_Assigned task_.
The data below is to be returned in full and exactly.

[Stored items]
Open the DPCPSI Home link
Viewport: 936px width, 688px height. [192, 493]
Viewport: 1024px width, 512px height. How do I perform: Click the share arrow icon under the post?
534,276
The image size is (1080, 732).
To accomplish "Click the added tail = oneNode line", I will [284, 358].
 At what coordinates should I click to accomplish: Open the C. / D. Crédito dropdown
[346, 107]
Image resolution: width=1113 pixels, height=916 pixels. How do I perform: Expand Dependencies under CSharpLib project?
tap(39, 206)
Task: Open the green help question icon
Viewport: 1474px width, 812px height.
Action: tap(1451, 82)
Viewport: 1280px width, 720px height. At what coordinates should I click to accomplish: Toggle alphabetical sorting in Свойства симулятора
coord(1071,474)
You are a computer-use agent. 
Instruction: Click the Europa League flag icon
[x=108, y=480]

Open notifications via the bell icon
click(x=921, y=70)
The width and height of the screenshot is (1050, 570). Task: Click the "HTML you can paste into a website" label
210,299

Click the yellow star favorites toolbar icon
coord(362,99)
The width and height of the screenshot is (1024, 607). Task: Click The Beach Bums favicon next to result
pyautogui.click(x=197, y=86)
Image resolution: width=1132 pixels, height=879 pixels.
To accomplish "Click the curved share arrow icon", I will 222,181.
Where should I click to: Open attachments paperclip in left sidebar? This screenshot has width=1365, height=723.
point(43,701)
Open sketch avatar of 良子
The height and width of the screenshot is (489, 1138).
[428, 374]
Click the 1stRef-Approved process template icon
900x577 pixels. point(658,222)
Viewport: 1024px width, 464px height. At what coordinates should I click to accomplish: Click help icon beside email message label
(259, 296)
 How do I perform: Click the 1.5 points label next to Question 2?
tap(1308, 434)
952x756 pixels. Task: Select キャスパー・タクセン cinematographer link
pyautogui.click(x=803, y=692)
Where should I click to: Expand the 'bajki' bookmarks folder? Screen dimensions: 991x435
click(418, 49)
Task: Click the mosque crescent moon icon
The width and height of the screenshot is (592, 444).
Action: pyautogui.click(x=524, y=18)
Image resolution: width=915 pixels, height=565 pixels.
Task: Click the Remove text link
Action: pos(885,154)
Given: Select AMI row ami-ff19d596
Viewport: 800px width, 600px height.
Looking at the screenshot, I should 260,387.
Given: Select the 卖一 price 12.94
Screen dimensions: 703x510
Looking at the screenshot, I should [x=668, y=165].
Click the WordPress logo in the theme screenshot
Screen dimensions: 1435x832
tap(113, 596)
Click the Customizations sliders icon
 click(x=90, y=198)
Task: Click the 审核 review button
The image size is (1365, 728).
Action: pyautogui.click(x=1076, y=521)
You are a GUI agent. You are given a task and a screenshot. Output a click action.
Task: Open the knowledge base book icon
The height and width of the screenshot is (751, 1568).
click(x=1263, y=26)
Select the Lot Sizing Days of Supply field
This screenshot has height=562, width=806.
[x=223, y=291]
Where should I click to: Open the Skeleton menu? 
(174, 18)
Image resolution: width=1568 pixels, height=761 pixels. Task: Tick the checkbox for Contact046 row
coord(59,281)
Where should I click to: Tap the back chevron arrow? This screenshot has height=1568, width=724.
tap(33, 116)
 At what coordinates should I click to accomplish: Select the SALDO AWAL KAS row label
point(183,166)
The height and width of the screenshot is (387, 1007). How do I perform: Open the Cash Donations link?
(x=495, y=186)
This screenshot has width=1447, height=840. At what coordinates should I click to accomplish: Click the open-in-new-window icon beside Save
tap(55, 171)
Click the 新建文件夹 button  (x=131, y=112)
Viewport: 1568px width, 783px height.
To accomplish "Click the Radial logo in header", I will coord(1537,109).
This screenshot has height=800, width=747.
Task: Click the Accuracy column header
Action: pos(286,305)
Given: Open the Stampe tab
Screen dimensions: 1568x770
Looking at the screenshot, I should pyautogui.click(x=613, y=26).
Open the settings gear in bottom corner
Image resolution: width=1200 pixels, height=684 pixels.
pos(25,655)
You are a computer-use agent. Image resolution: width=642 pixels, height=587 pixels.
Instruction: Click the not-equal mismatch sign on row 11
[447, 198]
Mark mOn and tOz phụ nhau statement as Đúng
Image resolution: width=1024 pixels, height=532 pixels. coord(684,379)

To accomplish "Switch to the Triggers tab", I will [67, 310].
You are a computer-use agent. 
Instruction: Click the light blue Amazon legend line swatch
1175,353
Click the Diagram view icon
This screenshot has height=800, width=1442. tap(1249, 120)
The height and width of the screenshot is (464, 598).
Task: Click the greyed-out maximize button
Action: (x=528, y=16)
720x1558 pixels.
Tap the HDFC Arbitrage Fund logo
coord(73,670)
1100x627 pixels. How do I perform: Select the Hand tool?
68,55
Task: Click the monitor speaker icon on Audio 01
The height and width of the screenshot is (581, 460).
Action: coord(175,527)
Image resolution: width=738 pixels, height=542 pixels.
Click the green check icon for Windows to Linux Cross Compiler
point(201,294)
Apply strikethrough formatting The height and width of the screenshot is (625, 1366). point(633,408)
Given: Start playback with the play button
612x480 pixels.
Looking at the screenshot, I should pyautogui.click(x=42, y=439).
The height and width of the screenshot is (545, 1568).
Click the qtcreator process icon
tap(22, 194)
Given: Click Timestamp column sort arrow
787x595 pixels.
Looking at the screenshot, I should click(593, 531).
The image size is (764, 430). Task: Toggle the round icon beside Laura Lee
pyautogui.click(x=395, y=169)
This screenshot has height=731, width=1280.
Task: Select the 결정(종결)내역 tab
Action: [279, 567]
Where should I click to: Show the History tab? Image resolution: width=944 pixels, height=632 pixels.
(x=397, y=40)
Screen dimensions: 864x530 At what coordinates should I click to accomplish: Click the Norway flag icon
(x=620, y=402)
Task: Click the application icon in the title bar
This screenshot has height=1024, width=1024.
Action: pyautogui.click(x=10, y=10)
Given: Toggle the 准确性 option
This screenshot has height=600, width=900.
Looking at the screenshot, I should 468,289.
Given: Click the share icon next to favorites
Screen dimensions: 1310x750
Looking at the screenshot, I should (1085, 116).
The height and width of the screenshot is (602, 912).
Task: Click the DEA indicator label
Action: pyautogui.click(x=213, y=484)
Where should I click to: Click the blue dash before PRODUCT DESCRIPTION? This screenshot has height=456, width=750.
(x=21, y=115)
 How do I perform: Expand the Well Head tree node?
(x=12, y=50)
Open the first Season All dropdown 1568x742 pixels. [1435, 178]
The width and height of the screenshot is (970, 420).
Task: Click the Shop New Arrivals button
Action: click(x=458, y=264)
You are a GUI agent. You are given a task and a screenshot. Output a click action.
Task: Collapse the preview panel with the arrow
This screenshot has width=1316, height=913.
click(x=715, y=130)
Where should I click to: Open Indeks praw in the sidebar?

_Task answer_.
Open the DPCPSI Home link
Viewport: 936px width, 688px height. [192, 493]
Viewport: 1024px width, 512px height. How do I perform: Click the share arrow icon under the post?
534,276
The image size is (1080, 732).
To accomplish "Click the added tail = oneNode line", I will [284, 358].
 At what coordinates should I click to accomplish: Open the C. / D. Crédito dropdown
[346, 107]
Image resolution: width=1113 pixels, height=916 pixels. How do I perform: Expand Dependencies under CSharpLib project?
tap(39, 206)
Task: Open the green help question icon
Viewport: 1474px width, 812px height.
Action: tap(1451, 82)
Viewport: 1280px width, 720px height. At what coordinates should I click to accomplish: Toggle alphabetical sorting in Свойства симулятора
coord(1071,474)
You are a computer-use agent. 
Instruction: Click the Europa League flag icon
[x=108, y=480]

Open notifications via the bell icon
click(x=921, y=70)
The width and height of the screenshot is (1050, 570). Task: Click the "HTML you can paste into a website" label
210,299

Click the yellow star favorites toolbar icon
coord(362,99)
The width and height of the screenshot is (1024, 607). Task: Click The Beach Bums favicon next to result
pyautogui.click(x=197, y=86)
Image resolution: width=1132 pixels, height=879 pixels.
To accomplish "Click the curved share arrow icon", I will 222,181.
Where should I click to: Open attachments paperclip in left sidebar? This screenshot has width=1365, height=723.
point(43,701)
Open sketch avatar of 良子
The height and width of the screenshot is (489, 1138).
[428, 374]
Click the 1stRef-Approved process template icon
900x577 pixels. point(658,222)
Viewport: 1024px width, 464px height. At what coordinates should I click to accomplish: Click help icon beside email message label
(259, 296)
 How do I perform: Click the 1.5 points label next to Question 2?
tap(1308, 434)
952x756 pixels. Task: Select キャスパー・タクセン cinematographer link
pyautogui.click(x=803, y=692)
Where should I click to: Expand the 'bajki' bookmarks folder? Screen dimensions: 991x435
click(418, 49)
Task: Click the mosque crescent moon icon
The width and height of the screenshot is (592, 444).
Action: pyautogui.click(x=524, y=18)
Image resolution: width=915 pixels, height=565 pixels.
Task: Click the Remove text link
Action: pos(885,154)
Given: Select AMI row ami-ff19d596
Viewport: 800px width, 600px height.
Looking at the screenshot, I should 260,387.
Given: Select the 卖一 price 12.94
Screen dimensions: 703x510
Looking at the screenshot, I should [x=668, y=165].
Click the WordPress logo in the theme screenshot
Screen dimensions: 1435x832
tap(113, 596)
Click the Customizations sliders icon
 click(x=90, y=198)
Task: Click the 审核 review button
The image size is (1365, 728).
Action: pyautogui.click(x=1076, y=521)
You are a GUI agent. You are given a task and a screenshot. Output a click action.
Task: Open the knowledge base book icon
The height and width of the screenshot is (751, 1568).
click(x=1263, y=26)
Select the Lot Sizing Days of Supply field
This screenshot has height=562, width=806.
[x=223, y=291]
Where should I click to: Open the Skeleton menu? 
(174, 18)
Image resolution: width=1568 pixels, height=761 pixels. Task: Tick the checkbox for Contact046 row
coord(59,281)
Where should I click to: Tap the back chevron arrow? This screenshot has height=1568, width=724.
tap(33, 116)
 At what coordinates should I click to accomplish: Select the SALDO AWAL KAS row label
point(183,166)
The height and width of the screenshot is (387, 1007). How do I perform: Open the Cash Donations link?
(x=495, y=186)
This screenshot has width=1447, height=840. At what coordinates should I click to accomplish: Click the open-in-new-window icon beside Save
tap(55, 171)
Click the 新建文件夹 button  (x=131, y=112)
Viewport: 1568px width, 783px height.
To accomplish "Click the Radial logo in header", I will coord(1537,109).
This screenshot has height=800, width=747.
Task: Click the Accuracy column header
Action: pos(286,305)
Given: Open the Stampe tab
Screen dimensions: 1568x770
Looking at the screenshot, I should pyautogui.click(x=613, y=26).
Open the settings gear in bottom corner
Image resolution: width=1200 pixels, height=684 pixels.
pos(25,655)
You are a computer-use agent. Image resolution: width=642 pixels, height=587 pixels.
Instruction: Click the not-equal mismatch sign on row 11
[447, 198]
Mark mOn and tOz phụ nhau statement as Đúng
Image resolution: width=1024 pixels, height=532 pixels. coord(684,379)

To accomplish "Switch to the Triggers tab", I will [67, 310].
You are a computer-use agent. 
Instruction: Click the light blue Amazon legend line swatch
1175,353
Click the Diagram view icon
This screenshot has height=800, width=1442. tap(1249, 120)
The height and width of the screenshot is (464, 598).
Task: Click the greyed-out maximize button
Action: (x=528, y=16)
720x1558 pixels.
Tap the HDFC Arbitrage Fund logo
coord(73,670)
1100x627 pixels. How do I perform: Select the Hand tool?
68,55
Task: Click the monitor speaker icon on Audio 01
The height and width of the screenshot is (581, 460).
Action: coord(175,527)
Image resolution: width=738 pixels, height=542 pixels.
Click the green check icon for Windows to Linux Cross Compiler
point(201,294)
Apply strikethrough formatting The height and width of the screenshot is (625, 1366). point(633,408)
Given: Start playback with the play button
612x480 pixels.
Looking at the screenshot, I should pyautogui.click(x=42, y=439).
The height and width of the screenshot is (545, 1568).
Click the qtcreator process icon
tap(22, 194)
Given: Click Timestamp column sort arrow
787x595 pixels.
Looking at the screenshot, I should click(593, 531).
The image size is (764, 430). Task: Toggle the round icon beside Laura Lee
pyautogui.click(x=395, y=169)
This screenshot has height=731, width=1280.
Task: Select the 결정(종결)내역 tab
Action: [279, 567]
Where should I click to: Show the History tab? Image resolution: width=944 pixels, height=632 pixels.
(x=397, y=40)
Screen dimensions: 864x530 At what coordinates should I click to accomplish: Click the Norway flag icon
(x=620, y=402)
Task: Click the application icon in the title bar
This screenshot has height=1024, width=1024.
Action: pyautogui.click(x=10, y=10)
Given: Toggle the 准确性 option
This screenshot has height=600, width=900.
Looking at the screenshot, I should 468,289.
Given: Click the share icon next to favorites
Screen dimensions: 1310x750
Looking at the screenshot, I should (1085, 116).
The height and width of the screenshot is (602, 912).
Task: Click the DEA indicator label
Action: pyautogui.click(x=213, y=484)
Where should I click to: Click the blue dash before PRODUCT DESCRIPTION? This screenshot has height=456, width=750.
(x=21, y=115)
 How do I perform: Expand the Well Head tree node?
(x=12, y=50)
Open the first Season All dropdown 1568x742 pixels. [1435, 178]
The width and height of the screenshot is (970, 420).
Task: Click the Shop New Arrivals button
Action: click(x=458, y=264)
You are a GUI agent. You are given a task and a screenshot. Output a click action.
Task: Collapse the preview panel with the arrow
This screenshot has width=1316, height=913.
click(x=715, y=130)
Where should I click to: Open Indeks praw in the sidebar?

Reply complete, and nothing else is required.